理想の恋人(ヒト)③
理想の恋人、贈ります つづき…
アプリを初めて1週間、僕はもうすっかり理想の彼女に夢中になっていた。アプリは3日目から、操作はチャットアプリを真似た会話形式になっていた。以前に婚活アプリで体験したことはあったが、相手の反応が薄かったのと、何を書いてよいのかも分からず良い記憶は何もなかった。それでもこのアプリのすごいところは、初めてしばらくは「チュートリアル」設定があって、細かくアドバイスやコメントをもらえるのだ。まるで中高生が友人と恋バナで盛り上がるようなものなのだろうか。
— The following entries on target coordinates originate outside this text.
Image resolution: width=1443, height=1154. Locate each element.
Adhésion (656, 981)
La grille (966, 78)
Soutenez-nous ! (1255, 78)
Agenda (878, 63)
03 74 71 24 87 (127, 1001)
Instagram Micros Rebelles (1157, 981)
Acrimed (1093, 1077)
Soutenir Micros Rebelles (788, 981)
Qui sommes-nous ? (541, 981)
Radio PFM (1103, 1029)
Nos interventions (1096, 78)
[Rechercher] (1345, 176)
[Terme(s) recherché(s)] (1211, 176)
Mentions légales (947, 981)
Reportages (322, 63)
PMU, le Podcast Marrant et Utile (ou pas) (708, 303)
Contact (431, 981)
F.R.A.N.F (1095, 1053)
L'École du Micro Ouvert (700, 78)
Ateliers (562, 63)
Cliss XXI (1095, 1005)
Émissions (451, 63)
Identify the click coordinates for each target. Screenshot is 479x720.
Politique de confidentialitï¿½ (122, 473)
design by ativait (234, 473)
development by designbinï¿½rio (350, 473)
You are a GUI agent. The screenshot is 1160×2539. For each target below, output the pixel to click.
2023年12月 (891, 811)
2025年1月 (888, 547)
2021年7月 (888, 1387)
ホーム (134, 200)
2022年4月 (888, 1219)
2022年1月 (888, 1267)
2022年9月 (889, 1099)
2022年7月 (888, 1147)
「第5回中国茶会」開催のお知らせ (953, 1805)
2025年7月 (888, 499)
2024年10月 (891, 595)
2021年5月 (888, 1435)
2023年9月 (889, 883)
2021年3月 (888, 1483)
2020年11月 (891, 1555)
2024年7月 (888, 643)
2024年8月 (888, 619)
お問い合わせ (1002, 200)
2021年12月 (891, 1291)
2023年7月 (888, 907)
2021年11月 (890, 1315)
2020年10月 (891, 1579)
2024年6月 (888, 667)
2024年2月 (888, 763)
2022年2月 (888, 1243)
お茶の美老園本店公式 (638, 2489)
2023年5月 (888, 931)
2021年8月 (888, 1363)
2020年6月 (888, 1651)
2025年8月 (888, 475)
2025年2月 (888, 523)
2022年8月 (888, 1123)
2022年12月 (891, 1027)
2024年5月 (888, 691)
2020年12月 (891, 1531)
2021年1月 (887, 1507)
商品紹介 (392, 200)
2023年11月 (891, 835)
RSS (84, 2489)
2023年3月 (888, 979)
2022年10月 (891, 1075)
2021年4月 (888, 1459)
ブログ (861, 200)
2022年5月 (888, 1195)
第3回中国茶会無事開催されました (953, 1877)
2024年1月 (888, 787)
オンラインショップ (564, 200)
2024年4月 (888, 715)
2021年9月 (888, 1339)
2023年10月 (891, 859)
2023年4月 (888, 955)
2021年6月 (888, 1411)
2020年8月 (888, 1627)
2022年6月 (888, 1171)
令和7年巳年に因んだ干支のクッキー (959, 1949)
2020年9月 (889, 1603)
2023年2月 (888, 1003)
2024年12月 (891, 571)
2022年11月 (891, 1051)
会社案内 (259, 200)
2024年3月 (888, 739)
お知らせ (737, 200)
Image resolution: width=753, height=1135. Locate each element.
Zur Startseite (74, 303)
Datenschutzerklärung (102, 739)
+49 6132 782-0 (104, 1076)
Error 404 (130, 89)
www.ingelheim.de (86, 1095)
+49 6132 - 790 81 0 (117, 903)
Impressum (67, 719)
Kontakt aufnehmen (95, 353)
僕はもう理想の彼女とのやりとりに夢中だった。
画面に表示された支払い金額は、理想の彼女本体とアプリの使用料で合わせてゆうに320万円を超えていた。親だった人にもらった生前贈与と、僕の僅かな預金を合わせてもギリギリの額に到達していた。そろそろ自己資金が尽きそうだと言うのに、画面の向こうでは理想の彼女が手招きするように僕を夢の世界へと誘ってきた。
「大丈夫?無理しないでね。アナタのことが心配…」
それは画面に映っただけの、ただの文字情報に過ぎないのかもしれない。でも僕は初めて、心の底から湧き上がるような感動を覚えていた。ああ、これが愛なんだ。ずっと探していた、愛のカタチなんだ。お金などに何の意味がある?そんなコトより名前だ。理想の彼女、貴方にふさわしい名前を考えないと。僕は君の名付け親にもなるんだね。ずっと悩んでいた、「どうやって呼んだらいいのか」問題。その答えを僕はここ数日ずっと考えている。いつか正直に打ち明けよう、きっと笑ってくれるだろうか。
無我夢中、当時の僕を言い表すのにちょうど良い言葉だ。僕にはもう他は何も見えず、何も聞こえなかった。僕はただ、理想の彼女との会話に夢中になって、僕の前に訪れる日を首を長くしてずっと待っていた。その先の社会問題とか道徳とか倫理観とか、そんなモノは僕にはもうどうでも良いことだった。